Identifying stocks with 'Unusual Social Activity' tends to be a valuable process for traders looking to capitalize on the 'talk of the town' stocks that are basking in far more attention from the StockTwits financial community than normal. Good press? Bad press? It ultimately doesn't matter if it's good or bad if you know how to trade around the sentiment. Certain hedge funds use such data for their proprietary algorithms and it is not uncommon to see shared social sentiment play itself out in a stock's price trend.EXCLUSIVE OFFER: Get the inside scoop on opportunities in EQIX with the Ticky from Trade-Ideas. See the FREE profile for EQIX NOW at Trade-IdeasMore details on EQIX: Equinix, Inc. provides data center services to protect and connect the information assets for the enterprises, financial services companies, and content and network providers primarily in the Americas, Europe, the Middle East, Africa, and the Asia-Pacific. EQIX has a PE ratio of 131.4. Currently there are 12 analysts that rate Equinix a buy, no analysts rate it a sell, and 2 rate it a hold.The average volume for Equinix has been 980,400 shares per day over the past 30 days. Equinix has a market cap of $9.0 billion and is part of the technology sector and internet industry. The stock has a beta of 0.95 and a short float of 28.4% with 13.94 days to cover. Shares are down 12% year to date as of the close of trading on Friday.STOCKS TO BUY: TheStreet Quant Ratings has identified a handful of stocks that can potentially TRIPLE in the next 12-months. Learn more.TheStreetRatings.com Analysis:TheStreet Quant Ratings rates Equinix as a hold. The company's strengths can be seen in multiple areas, such as its revenue growth and expanding profit margins. However, as a counter to these strengths, we also find weaknesses including a generally disappointing performance in the stock itself, deteriorating net income and disappointing return on equity.Highlights from the ratings report include:
- EQIX's revenue growth has slightly outpaced the industry average of 12.0%. Since the same quarter one year prior, revenues rose by 15.0%. This growth in revenue does not appear to have trickled down to the company's bottom line, displayed by a decline in earnings per share.
- The gross profit margin for EQUINIX INC is rather high; currently it is at 69.82%. Regardless of EQIX's high profit margin, it has managed to decrease from the same period last year. Despite the mixed results of the gross profit margin, EQIX's net profit margin of -5.45% significantly underperformed when compared to the industry average.

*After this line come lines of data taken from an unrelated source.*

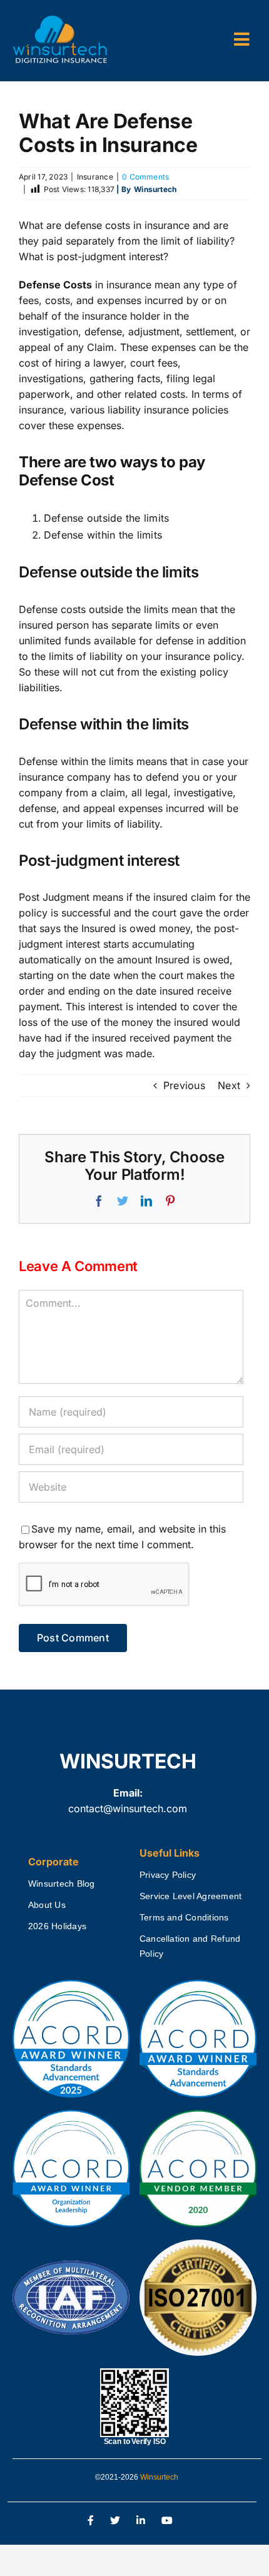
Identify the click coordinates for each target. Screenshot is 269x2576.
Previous (184, 1085)
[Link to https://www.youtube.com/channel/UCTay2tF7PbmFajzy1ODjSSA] (167, 2521)
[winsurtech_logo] (60, 20)
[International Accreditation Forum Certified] (71, 2265)
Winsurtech (159, 2477)
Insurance (95, 176)
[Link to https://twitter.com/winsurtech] (115, 2521)
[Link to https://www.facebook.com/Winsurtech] (91, 2521)
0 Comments (145, 176)
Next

- EQUINIX INC has experienced a steep decline in earnings per share in the most recent quarter in comparison to its performance from the same quarter a year ago. This company has reported somewhat volatile earnings recently. We feel it is likely to report a decline in earnings in the coming year. During the past fiscal year, EQUINIX INC increased its bottom line by earning $2.66 versus $1.71 in the prior year. For the next year, the market is expecting a contraction of 45.1% in earnings ($1.46 versus $2.66).
- Net operating cash flow has decreased to $147.16 million or 24.44% when compared to the same quarter last year. In addition, when comparing to the industry average, the firm's growth rate is much lower.
- The share price of EQUINIX INC has not done very well: it is down 12.38% and has underperformed the S&P 500, in part reflecting the company's sharply declining earnings per share when compared to the year-earlier quarter. Looking ahead, we do not see anything in this company's numbers that would change the one-year trend. It was down over the last twelve months; and it could be down again in the next twelve. Naturally, a bull or bear market could sway the movement of this stock.
- You can view the full Equinix Ratings Report.